The boy RAN over and dressed the sheep as she started to feel her way back to the boat.

We have not had any rain for 3 months till this weekend.

3" in the brakes sucks. She got back to the boat about the same time as the boy both covered in wonderful Montana gumbo.

a 7 mile boat trip in total darkness in the boat and only able to "See" by the GPS. The hit the sack shortly after Ten.

Very little sleep, the coyotes where running wild and making more noise then a Boeing 747 trying to crash land in there camp all night long. First light and they where heading back up river to do some packing. They got there and were tickled the coyotes did not find the EWE. They strapped in on whole and headed out, taking turns packing. She is one tuff cookie and did a lot of the packing.

There another great story and head on her wall


----------



## catcapper (Feb 11, 2010)

Sounds like ya'll had a great time mutton bust'in Dawg--- her smile tells the rest of the story. :thumbsup:

awprint:


----------



## Ruger (Jan 22, 2011)

Great hunt and great times.


----------



## glenway (Mar 27, 2011)

Some tough country for sure.
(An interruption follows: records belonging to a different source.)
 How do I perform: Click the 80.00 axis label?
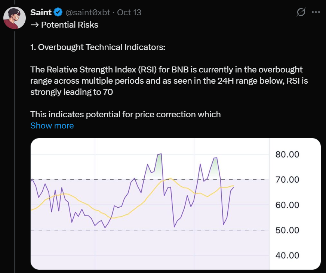click(287, 154)
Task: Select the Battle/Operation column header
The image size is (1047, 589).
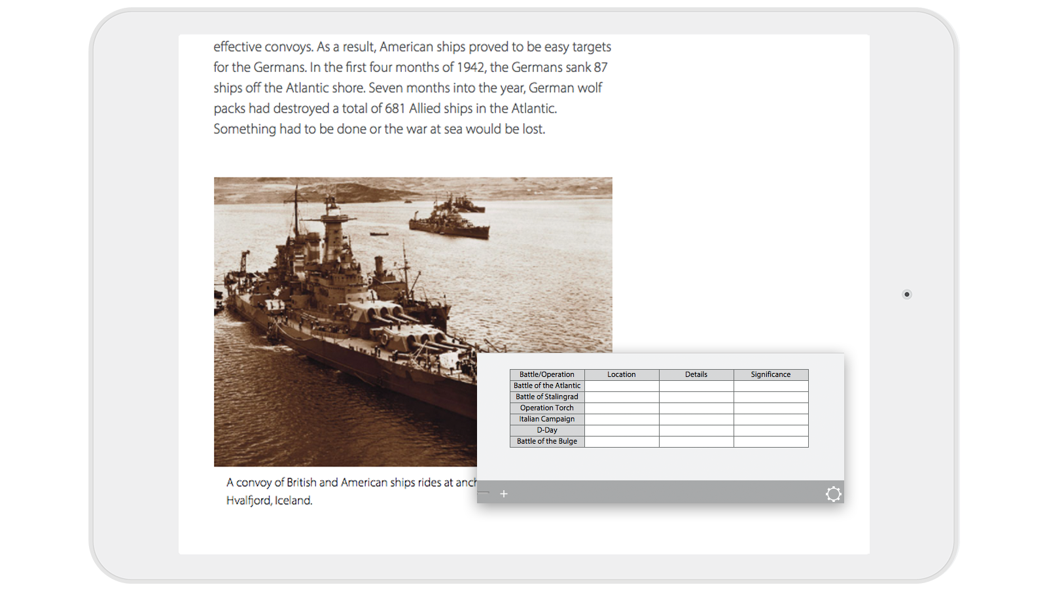Action: (546, 374)
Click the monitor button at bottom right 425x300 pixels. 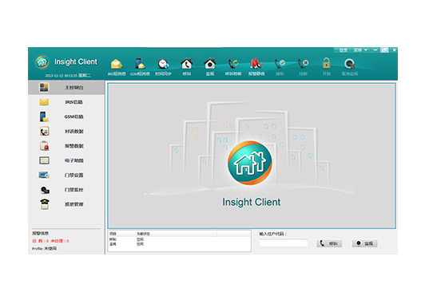pyautogui.click(x=364, y=243)
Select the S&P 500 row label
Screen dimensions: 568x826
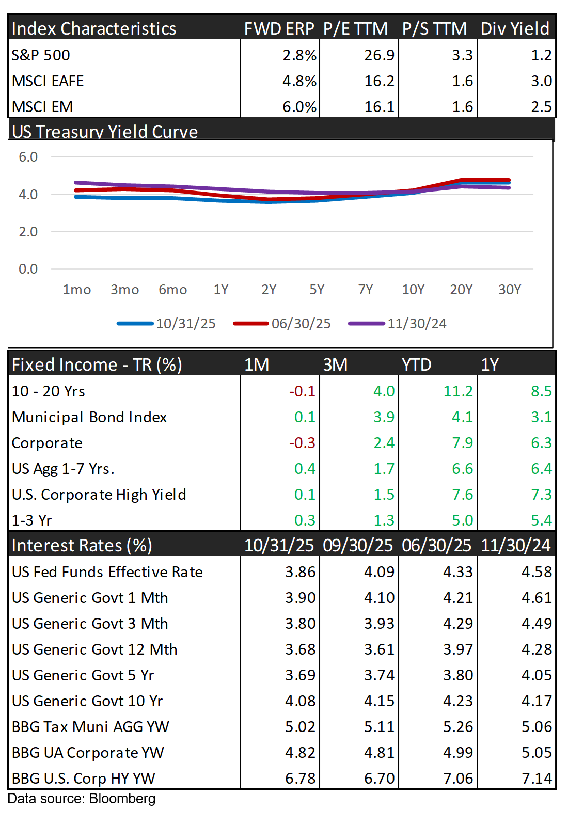[41, 55]
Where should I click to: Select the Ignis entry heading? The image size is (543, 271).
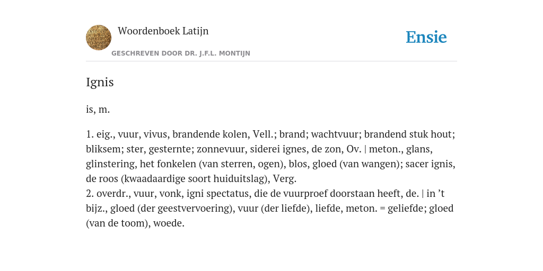100,82
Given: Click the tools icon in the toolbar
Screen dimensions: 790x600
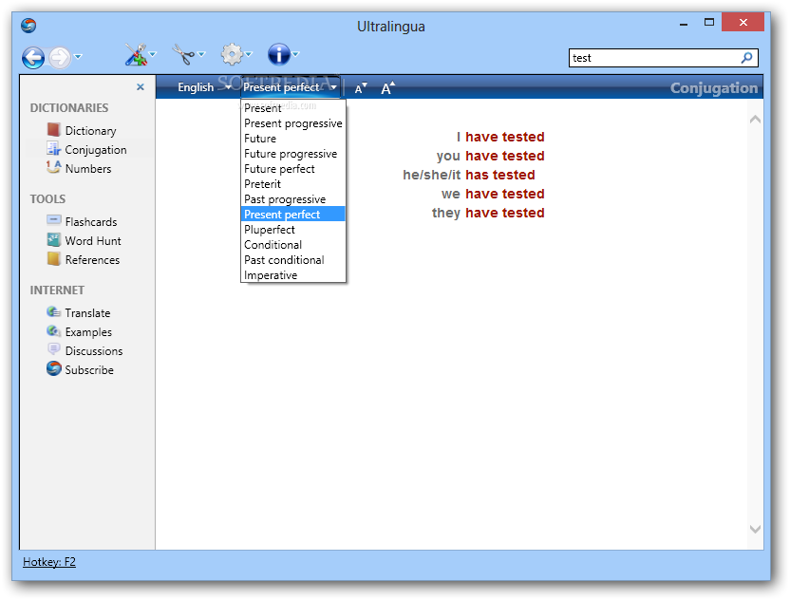Looking at the screenshot, I should 136,55.
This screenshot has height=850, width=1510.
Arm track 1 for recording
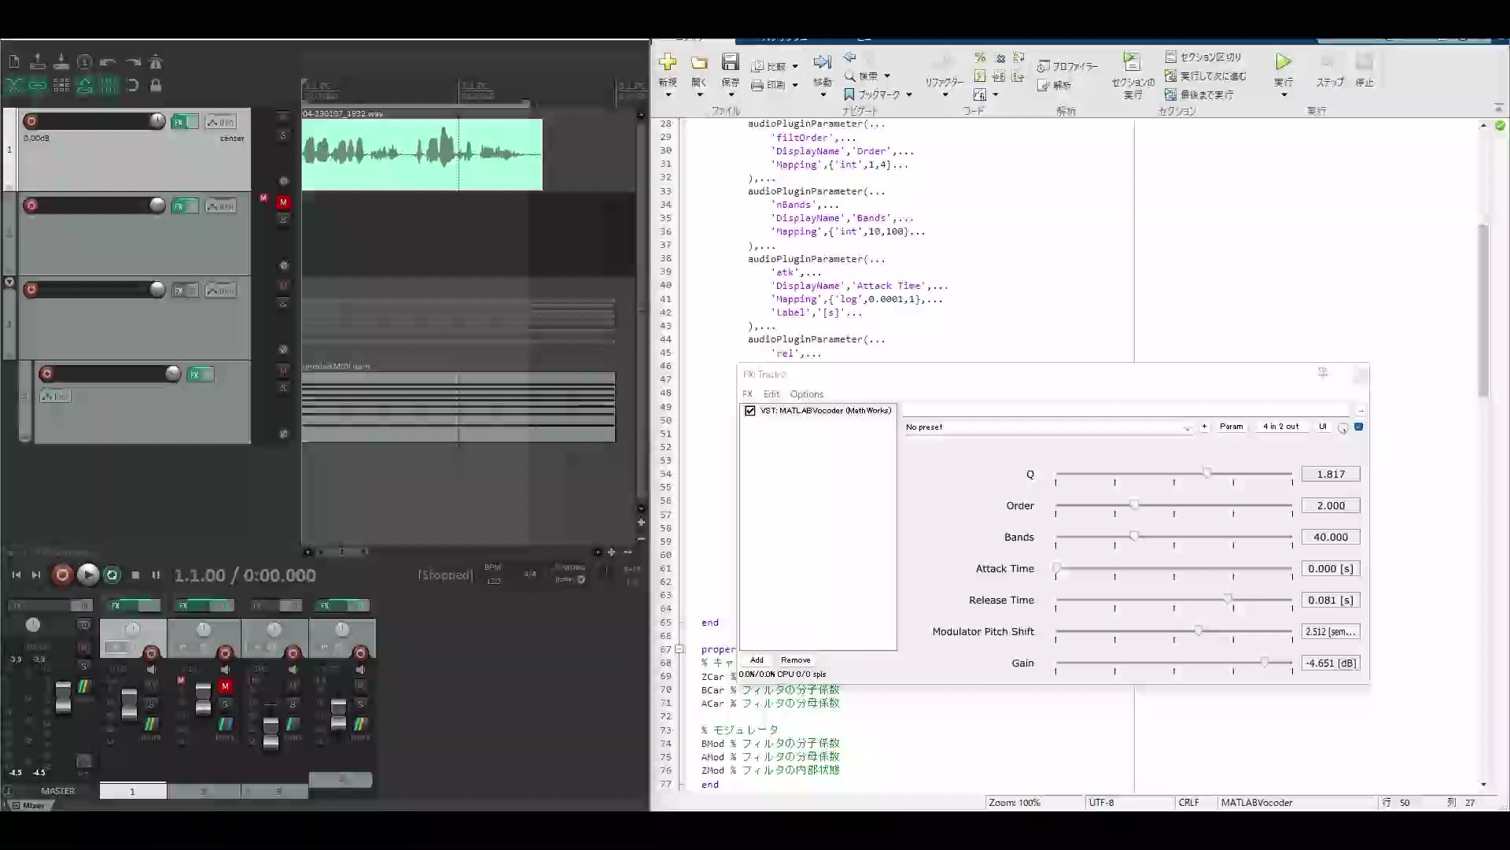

Congratulations to the young lady and all who helped in the effort.


----------



## kiyote (Jun 15, 2014)

congrats . sounds like a great time.


----------



## Mark Steinmann (Jan 28, 2014)

Wow beautiful country and a well deserved animal.

Sent from my SM-G955U using Tapatalk


----------



## youngdon (Mar 10, 2010)

Congrats to the DIL. That country looks awesome for sheep.


----------